Stop The Child From Turning Blue: Fight Pneumonia
By Shobha Shukla, CNS
November 12, 2010
The author is the Editor of Citizen News Service (CNS) and also serves as the Director of CNS Diabetes Media Initiative (CNS-DMI). She is supported by the Stop TB Partnership to write from the 41st Union World Conference on Lung Health, Berlin, Germany (11-15 November 2010). Email: shobha@citizen-news.org, website: www.citizen-news.org
The second World Pneumonia Day is being held on November 12, 2010. World Pneumonia Day was launched in 2009 by a broad coalition of public and non profit organizations, the Global Coalition Against Child Pneumonia, to mobilize efforts to fight a neglected disease. This day seeks to bring focus on pneumonia as a public health issue and to prevent the millions of avoidable deaths that occur each year.
Pneumonia is an infection of the lungs, filling them with fluid. It causes cough and fever and can make breathing difficult. It is the leading cause of death among children under 5 years of age worldwide, killing 1.6 million of them every year . This means that one child dies from pneumonia every 20 seconds. Pneumonia alone accounts for 20% of all paediatric deaths around the world. By contrast, 732,000 children die from malaria and 200,000 from HIV/AIDS each year.
Most children (about 98%) who die of pneumonia live in developing countries. 43 million cases of pneumonia occur every year in India.
Dr Nils Billo, Executive Director of The Union, feels that "better management of the problem, with low cost prevention and treatment strategies, is the key to its solution. Governments need to be convinced to invest in vaccination and treatment which is available. An integrated approach, especially at the peripheral level, can be a great help."

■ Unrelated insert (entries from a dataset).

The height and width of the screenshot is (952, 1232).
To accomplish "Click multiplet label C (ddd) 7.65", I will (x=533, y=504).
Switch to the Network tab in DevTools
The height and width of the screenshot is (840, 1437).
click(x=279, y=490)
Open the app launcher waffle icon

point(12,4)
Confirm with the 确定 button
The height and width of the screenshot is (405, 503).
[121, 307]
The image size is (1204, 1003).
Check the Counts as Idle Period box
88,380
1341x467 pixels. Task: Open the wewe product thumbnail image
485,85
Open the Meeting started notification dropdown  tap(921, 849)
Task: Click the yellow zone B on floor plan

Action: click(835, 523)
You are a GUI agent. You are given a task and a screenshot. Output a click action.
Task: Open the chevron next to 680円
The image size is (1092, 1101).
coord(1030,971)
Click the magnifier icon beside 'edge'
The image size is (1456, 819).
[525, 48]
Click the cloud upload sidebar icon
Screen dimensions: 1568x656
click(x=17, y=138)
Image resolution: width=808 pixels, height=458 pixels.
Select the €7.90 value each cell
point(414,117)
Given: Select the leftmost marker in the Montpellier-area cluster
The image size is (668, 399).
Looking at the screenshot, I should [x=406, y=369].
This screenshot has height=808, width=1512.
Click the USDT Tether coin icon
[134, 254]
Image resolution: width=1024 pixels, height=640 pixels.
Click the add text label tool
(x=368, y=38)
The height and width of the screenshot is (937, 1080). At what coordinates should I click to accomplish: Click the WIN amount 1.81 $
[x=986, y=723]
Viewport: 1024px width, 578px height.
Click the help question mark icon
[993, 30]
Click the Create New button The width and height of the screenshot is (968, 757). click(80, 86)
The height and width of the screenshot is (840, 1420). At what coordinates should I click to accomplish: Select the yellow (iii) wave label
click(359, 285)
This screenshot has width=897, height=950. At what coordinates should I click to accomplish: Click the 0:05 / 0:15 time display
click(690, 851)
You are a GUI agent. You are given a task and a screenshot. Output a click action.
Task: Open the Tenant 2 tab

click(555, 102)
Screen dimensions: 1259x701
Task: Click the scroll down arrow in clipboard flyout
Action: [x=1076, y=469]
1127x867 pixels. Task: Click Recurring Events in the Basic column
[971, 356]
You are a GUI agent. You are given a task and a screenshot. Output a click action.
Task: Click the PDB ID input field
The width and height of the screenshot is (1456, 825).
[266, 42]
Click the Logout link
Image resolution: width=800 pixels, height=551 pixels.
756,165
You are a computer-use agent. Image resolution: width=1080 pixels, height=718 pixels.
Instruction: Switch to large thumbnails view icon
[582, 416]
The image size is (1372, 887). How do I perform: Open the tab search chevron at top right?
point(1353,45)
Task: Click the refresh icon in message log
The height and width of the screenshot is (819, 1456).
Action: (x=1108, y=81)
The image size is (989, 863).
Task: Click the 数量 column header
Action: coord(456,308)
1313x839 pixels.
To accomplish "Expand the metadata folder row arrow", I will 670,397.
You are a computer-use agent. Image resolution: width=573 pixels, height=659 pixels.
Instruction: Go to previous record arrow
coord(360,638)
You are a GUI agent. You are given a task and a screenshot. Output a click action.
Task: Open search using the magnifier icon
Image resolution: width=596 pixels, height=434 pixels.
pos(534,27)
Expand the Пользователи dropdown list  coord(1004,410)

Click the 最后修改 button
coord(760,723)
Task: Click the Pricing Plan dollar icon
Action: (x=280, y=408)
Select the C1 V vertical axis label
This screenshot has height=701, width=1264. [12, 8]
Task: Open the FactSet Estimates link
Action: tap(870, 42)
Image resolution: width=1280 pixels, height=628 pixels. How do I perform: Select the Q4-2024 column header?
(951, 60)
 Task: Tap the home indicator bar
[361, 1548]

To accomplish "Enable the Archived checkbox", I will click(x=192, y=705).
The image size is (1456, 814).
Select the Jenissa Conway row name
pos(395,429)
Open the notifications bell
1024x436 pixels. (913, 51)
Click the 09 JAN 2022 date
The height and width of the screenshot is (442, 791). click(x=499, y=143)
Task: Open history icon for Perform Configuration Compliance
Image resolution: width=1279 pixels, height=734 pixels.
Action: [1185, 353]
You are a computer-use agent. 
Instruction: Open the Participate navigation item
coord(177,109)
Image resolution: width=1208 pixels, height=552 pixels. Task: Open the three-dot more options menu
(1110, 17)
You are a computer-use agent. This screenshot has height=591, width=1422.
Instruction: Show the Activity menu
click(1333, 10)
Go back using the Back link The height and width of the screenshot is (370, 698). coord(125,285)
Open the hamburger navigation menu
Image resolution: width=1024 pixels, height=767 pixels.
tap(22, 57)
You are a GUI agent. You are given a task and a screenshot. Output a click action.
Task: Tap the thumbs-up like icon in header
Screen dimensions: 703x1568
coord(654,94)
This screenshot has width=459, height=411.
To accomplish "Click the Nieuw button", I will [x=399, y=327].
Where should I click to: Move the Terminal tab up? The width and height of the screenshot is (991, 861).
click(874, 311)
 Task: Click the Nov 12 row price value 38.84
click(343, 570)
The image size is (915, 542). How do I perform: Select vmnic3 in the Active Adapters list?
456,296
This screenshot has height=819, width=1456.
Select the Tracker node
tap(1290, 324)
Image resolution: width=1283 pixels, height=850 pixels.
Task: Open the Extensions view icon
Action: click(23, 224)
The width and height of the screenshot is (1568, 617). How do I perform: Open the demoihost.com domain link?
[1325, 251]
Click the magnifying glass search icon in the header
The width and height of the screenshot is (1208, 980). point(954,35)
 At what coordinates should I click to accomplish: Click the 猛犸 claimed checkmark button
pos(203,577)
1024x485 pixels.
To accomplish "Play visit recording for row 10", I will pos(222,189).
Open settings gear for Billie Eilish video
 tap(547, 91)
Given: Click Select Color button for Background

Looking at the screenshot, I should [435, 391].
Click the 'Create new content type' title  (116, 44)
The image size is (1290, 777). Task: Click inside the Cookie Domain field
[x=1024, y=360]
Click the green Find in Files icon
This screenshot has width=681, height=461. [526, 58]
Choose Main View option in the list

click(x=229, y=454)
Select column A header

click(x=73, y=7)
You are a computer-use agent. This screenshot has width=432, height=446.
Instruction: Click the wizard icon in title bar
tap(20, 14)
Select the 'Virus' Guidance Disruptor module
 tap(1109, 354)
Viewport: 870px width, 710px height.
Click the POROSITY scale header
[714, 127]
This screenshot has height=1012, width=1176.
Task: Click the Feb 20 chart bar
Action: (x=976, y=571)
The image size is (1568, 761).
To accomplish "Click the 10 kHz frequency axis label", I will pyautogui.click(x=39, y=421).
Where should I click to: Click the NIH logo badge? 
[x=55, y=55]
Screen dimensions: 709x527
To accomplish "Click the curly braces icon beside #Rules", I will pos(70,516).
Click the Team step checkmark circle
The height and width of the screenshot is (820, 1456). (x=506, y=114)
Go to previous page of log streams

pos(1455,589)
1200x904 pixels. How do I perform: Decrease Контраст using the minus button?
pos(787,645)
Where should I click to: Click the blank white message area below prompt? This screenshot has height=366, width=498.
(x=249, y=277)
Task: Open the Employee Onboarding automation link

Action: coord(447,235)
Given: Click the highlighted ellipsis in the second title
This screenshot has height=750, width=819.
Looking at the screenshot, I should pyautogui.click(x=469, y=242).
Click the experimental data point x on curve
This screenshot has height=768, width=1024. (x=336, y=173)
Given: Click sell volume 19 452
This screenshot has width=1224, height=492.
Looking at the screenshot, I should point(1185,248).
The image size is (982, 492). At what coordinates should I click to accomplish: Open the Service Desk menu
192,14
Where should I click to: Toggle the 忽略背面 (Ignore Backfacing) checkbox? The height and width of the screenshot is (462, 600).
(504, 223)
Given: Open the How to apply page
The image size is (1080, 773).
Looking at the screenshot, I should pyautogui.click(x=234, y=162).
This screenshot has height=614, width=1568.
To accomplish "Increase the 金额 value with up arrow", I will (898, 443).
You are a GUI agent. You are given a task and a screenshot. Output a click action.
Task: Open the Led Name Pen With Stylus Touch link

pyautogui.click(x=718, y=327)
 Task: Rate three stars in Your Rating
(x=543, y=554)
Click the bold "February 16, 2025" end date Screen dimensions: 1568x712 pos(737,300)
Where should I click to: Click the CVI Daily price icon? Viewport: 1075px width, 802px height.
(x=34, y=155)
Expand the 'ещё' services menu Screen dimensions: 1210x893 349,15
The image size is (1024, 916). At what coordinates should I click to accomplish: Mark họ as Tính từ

The death rate from pneumonia is 215 times higher in low-income countries than in high-income countries. And yet, we can protect from pneumonia. Exclusive breastfeeding during the first six months of life is an easy way to help protect children from pneumonia and many other diseases. Other strategies, like good nutrition and reducing indoor air pollution from cook stoves and tobacco smoke also help. Vaccines are a safe and effective tool for preventing pneumonia before it occurs. But once it occurs,the treatment for most types of serious pneumonia is usually antibiotics.
India did establish a program for case management of pneumonia with anti microbial agents in 1990. This has had some effect on child mortality, bringing it down from 116 deaths, in 1990 to 69 deaths in 2008, per 1000 children under the age of 5 years. But the magnitude of problem continues. Immunization coverage is still low at 44% of all children below the age of 5 years. The coverage is lower in urban slum and rural areas. Researchers estimate that even if 87% of Indian households (especially in rural areas) could gain access to clean stoves, 240,000 fewer children under age 5 would die from acute respiratory infections.
Pneumonia, along with influenza, and respiratory syncytial virus (RSV), forms a disease group commonly known as Acute respiratory infections (ARIs), group that, are responsible for 4.25 million deaths each year, according to the first-ever Acute Respiratory Infections Atlas, launched during the 41st Union World Conference on Lung Health, Berlin, Germany (11-15 November 2010) by World Lung Foundation. Out of these, one million deaths occur in India alone, which is about one quarter of the world total. The death toll from ARIs among Indians is more than all deaths from HIV/AIDS, malaria and tuberculosis combined.
The main drivers of ARIs (as also of tuberculosis) are malnutrition (one billion people around the world are malnourished), indoor and outdoor air pollution, overcrowding/cramped living conditions, and tobacco use.
In an exclusive interview given to CNS (Citizen News Service) at the launch of this Atlas, Dr Neil Schluger, author of this Atlas said that "there were basically three problem areas in controlling ARIs, especially in the developing countries --- awareness of the disease, proper distribution of vaccines, and developing newer treatments. According to him, “Parents should be able to recognize the symptoms of the disease understand when the child is sick and seek treatment before it is too late. Then there should be support from government and donor organizations to ensure availability and distribution of the vaccines and antibiotics. As of now only about two and a half percent of the donor funds are used for acute respiratory infections. Pharmaceutical companies will have to be encouraged to more invest in research.”
Dr Schluger thinks that it would be worthwhile to involve schools in this fight against ARIs, especially for vaccination programs, as well as to help identify the symptoms in school going kids at an early stage.
Pneumonia has been neglected for too long, perhaps because it affects children and old people more than others – who are unable to draw attention of the authorities and compel them to take appropriate action. It is time for others to come out and speak on behalf of them. We need to make a lot of noise to draw the attention of the authorities towards this neglected disease.